Trophies are interesting. They speak of experiences gained, they cement memories forever in our minds, and they evoke dreams yet to be realized. Of course, everybody would like a big trophy, but few are lucky enough to take a truly giant prize. When one does take a magnificent animal, the story behind it is worth telling, and here the author has done an exceptional job in uncovering the tales behind some of Africa’s greatest trophies.
For example, there has always been a mystery surrounding which Westerner first shot a record eastern (Kenya) bongo. Various candidates with hallowed names come to the fore in the research—Chauncey Stigand, Kermit Roosevelt, George Grey—but the chances are that a relatively unknown Austrian may have been the first. His story and the photos of his bongo are here in this wonderful new book by Diana Rupp. Likewise, you’ll find a number of large buffaloes that have been shot since World War II, but these are not your average trophy buffalo. The heads depicted in this book and the pure-luck stories that sometimes accompanied the getting of such a winning lottery ticket will be as interesting as the pictures.

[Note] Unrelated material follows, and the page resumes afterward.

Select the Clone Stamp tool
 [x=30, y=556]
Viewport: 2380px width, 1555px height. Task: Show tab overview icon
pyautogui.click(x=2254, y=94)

Sometimes—often many will say—a huge trophy is taken by pure accident. What of the huge nyala that was shot when a nonhunter spotted an animal nobody else had seen and innocently asks, “What kind of animal is that?” His story is in this book. Mountain nyalas are almost always purposely hunted and then when it is a big one, well photographed in the field. These field photos are truly a feast for the eyes. By pure accident, one fellow hunter once found a leopard skin that was easily big enough to look like a full-grown lion, size-wise anyway. It was hanging for sale in a curio shop in a remote location in Africa. It is often hard to see how big the skull of a cat is in the field, but there was no doubt in our hunter’s mind that he was looking at a champion as he gazed at the skin of a giant leopard in that far-away tourist shop along a dusty African byway. The photos of that leopard are also here in this book.
Nothing fascinates like ivory, and tuskers known to be in the top ten of Rowland Ward are huge, yet there are other giant tuskers that were never recorded but would fall in the top ten, and all of these have marvelous stories to tell. Even the lowly hogs are well represented in this book. This will be the first time our readers will see the rare photos of a 1921 warthog with 24-inch tusks!! The world record bushpig? Our photos show this trophy to be almost as big as a giant forest hog . . . and entered in no record book.
This book is a feast for the eyes for anyone who loves African wildlife, and it contains the best available historical and modern photos of superlative African game animals, as well as the tales—many never before told—of the hunters who were fortunate to connect with them. The photos are accompanied by a description of where, when, and how the animal was taken, and the book provides, if possible, the details of the hunt and how it unfolded. The incredible secrets behind these giant trophies are now all here in this lavishly produced tome.
Be it spiral horns, the Big Five, glamour antelope, or even near-extinct species such as the giant sable, this book details all the finest trophies ever to come from Africa, and it traces the history of hunting and wildlife management over the course of more than a century. This extravagantly produced coffee-table book is glorious visual and a must for any hunter’s library.